In what imaginary realm do you believe the above to be a serious argument? I can't justify the absence of unicorns, fairies or a host of magical creatures. That doesn't mean I'll make decisions based on the belief that they're actually there. I mean, why would I? There's a long history of believing in magic, so I can see why you would be attracted to it, but to seriously believe it enough for it to guide your life? Are you serious?
Hey, how about the topic of this thread? I know, I know: wild idea.
Oh, y'know, anything that uses some kind of double or triple blind method. Like a proper scientific study. Usually found in journals. There are thousands of journals.
Here's how open my mind is to the topic: I'll grant you the possibility that there is, in fact, ANY kind of creature you can imagine in any form somewhere in the universe. You just have to demonstrate in ANY way that it uniquely identifies your creature.
Okay, let's dance. The point, however, is slippery. What you'd like us to accept is something that hasn't been discovered yet, am I correct? You have something very specific in mind, and you believe in the existence of that thing. I'd call that "supernatural" because it hasn't demonstrated itself as part of the natural world (ie it hasn't shown up). You can call it whatever you like. My contention is that it probably doesn't exist. What I mean is that your conception of something that has never presented itself to you is probably not in actual existence.
Saint Will: no gyration without funkstification.
fabulae! nil satis firmi video quam ob rem accipere hunc mi expediat metum. - Terence
I'd like you to reference the quote from me that actually says "there is no evidence" in regards to a spiritual world.
Your view doesn't hold water if your only support is manipulating the words of others to say what you want them to say.
That leaves me open to a thousand different directions. Here's the problem. I don't want to present you "evidence" that you're either not going to believe becasue you weren't there, or aren't going to accept because it can't be physically supported.
I want to make sure the evidence I present to you is actually evidence that you're going to consider. I've taken pages and pages of forums in the past just trying to figure out what the other side will be willing to actually consider and discuss without imediately dismissing it as delusion or otherwise. Granted they have no support for their conclusions, but it doesn't matter because they've already decided on their conclusion.

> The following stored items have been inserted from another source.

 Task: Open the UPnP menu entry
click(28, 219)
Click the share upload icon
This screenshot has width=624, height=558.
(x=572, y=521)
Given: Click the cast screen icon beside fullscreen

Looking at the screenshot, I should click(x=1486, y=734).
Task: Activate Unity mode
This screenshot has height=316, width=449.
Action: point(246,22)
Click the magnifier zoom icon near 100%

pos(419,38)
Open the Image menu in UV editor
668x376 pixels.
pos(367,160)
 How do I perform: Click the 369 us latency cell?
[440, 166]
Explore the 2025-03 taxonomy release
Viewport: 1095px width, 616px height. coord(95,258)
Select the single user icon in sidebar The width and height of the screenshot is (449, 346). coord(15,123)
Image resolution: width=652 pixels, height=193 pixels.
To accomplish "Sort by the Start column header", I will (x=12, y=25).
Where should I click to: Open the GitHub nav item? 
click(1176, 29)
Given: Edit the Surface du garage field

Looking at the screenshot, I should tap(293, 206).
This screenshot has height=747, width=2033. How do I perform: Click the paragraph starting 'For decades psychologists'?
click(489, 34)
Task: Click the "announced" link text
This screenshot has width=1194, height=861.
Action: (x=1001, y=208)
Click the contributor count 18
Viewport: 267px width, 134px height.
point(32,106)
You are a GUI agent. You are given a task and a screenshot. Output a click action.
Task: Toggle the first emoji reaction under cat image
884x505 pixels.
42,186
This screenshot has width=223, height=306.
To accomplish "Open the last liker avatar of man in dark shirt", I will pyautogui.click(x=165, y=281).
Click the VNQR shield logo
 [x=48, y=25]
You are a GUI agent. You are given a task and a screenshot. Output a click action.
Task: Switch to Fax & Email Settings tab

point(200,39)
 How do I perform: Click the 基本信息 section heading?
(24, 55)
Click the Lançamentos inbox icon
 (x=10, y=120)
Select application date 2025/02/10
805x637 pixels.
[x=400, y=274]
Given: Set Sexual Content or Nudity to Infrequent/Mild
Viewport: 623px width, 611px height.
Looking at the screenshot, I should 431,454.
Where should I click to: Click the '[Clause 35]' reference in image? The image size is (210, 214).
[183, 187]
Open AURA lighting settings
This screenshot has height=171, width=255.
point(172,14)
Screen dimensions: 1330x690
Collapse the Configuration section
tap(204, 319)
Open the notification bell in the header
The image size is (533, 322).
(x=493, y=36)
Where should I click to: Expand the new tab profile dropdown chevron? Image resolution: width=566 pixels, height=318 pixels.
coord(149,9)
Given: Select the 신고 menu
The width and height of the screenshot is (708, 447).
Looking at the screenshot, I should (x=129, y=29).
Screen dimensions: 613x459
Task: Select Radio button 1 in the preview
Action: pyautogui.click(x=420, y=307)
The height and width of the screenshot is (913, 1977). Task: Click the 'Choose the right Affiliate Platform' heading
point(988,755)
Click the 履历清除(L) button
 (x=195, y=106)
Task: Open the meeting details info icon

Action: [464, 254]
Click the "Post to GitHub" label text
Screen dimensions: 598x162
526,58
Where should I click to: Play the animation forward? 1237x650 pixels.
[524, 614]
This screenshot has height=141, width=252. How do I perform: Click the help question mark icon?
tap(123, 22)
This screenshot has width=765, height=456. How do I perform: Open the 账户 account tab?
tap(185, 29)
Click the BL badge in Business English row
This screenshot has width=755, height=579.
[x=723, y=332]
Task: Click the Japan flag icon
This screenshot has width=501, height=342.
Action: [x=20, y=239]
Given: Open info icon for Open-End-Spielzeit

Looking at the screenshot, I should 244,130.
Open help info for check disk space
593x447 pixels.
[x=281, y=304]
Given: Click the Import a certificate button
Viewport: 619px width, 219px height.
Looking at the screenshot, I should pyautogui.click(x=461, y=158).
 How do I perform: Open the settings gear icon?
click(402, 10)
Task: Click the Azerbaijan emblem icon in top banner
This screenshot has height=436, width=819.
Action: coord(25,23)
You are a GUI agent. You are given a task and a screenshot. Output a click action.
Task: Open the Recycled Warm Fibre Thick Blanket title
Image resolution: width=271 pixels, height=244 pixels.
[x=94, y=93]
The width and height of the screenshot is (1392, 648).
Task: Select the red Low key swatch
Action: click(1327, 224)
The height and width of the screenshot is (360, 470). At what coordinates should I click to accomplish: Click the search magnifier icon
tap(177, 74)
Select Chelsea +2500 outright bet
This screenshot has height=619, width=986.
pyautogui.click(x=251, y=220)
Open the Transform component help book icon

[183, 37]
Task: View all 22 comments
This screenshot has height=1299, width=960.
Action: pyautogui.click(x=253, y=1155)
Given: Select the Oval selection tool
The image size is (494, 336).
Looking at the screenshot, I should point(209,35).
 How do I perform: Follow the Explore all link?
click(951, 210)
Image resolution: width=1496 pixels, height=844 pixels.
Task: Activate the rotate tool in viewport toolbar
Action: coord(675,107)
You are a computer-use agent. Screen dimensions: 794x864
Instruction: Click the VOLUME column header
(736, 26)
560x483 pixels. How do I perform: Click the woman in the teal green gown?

I apologise. I dont' know how you will react to anything, but I don't want to waste anyone's time. Would you be willing to discuss chains of events and happenings in others lives that you weren't there to see and therefore have to take my word on being true? If so, I'll present you some of it.
Are you one who will only accept the physical sciences? If so, then there's no possible way THROUGH THE PHYSICAL SCIENCES for all of you who might try to change this sentence, that I can show you evidence of spirits or the soul or necessarily spiritual or Godly influence. Basically the physical sciences leave us with unexplained happenings, but lack of evidence and therefore end up being strawman theories due to the fact that no one is willing to look beyond the physical sciences for support.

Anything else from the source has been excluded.